• **Material for this task**
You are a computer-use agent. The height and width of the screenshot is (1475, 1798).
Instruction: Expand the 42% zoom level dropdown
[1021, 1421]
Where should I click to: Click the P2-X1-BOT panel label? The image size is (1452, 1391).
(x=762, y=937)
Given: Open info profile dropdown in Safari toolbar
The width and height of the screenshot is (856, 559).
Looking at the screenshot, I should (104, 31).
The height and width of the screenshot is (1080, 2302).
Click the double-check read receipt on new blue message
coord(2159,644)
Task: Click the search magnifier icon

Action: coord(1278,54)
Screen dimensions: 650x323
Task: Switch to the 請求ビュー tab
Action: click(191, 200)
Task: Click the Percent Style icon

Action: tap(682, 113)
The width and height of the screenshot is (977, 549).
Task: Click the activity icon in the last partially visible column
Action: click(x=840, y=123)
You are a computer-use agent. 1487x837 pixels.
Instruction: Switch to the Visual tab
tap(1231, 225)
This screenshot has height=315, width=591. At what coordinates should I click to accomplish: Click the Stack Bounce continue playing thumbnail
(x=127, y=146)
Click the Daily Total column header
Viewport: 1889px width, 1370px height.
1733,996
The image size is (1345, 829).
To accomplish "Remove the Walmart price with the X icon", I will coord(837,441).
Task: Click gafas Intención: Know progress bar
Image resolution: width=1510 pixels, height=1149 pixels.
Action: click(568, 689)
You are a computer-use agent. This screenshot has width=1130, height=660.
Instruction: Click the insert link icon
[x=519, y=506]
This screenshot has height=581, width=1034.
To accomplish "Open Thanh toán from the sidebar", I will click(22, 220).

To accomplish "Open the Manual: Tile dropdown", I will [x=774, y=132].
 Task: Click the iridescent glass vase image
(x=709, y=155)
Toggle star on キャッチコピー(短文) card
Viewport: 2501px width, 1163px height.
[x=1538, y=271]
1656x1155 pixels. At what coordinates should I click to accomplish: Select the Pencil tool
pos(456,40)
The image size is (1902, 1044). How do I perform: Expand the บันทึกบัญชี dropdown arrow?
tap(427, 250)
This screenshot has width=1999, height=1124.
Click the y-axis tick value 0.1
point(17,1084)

• **Work instruction**
The response should be the lines from the one containing "This screenshot has height=581, width=1034." through the last line of the data, set down exactly and with no other line.

• **Result below**
This screenshot has height=581, width=1034.
To accomplish "Open Thanh toán from the sidebar", I will click(22, 220).

To accomplish "Open the Manual: Tile dropdown", I will [x=774, y=132].
 Task: Click the iridescent glass vase image
(x=709, y=155)
Toggle star on キャッチコピー(短文) card
Viewport: 2501px width, 1163px height.
[x=1538, y=271]
1656x1155 pixels. At what coordinates should I click to accomplish: Select the Pencil tool
pos(456,40)
The image size is (1902, 1044). How do I perform: Expand the บันทึกบัญชี dropdown arrow?
tap(427, 250)
This screenshot has width=1999, height=1124.
Click the y-axis tick value 0.1
point(17,1084)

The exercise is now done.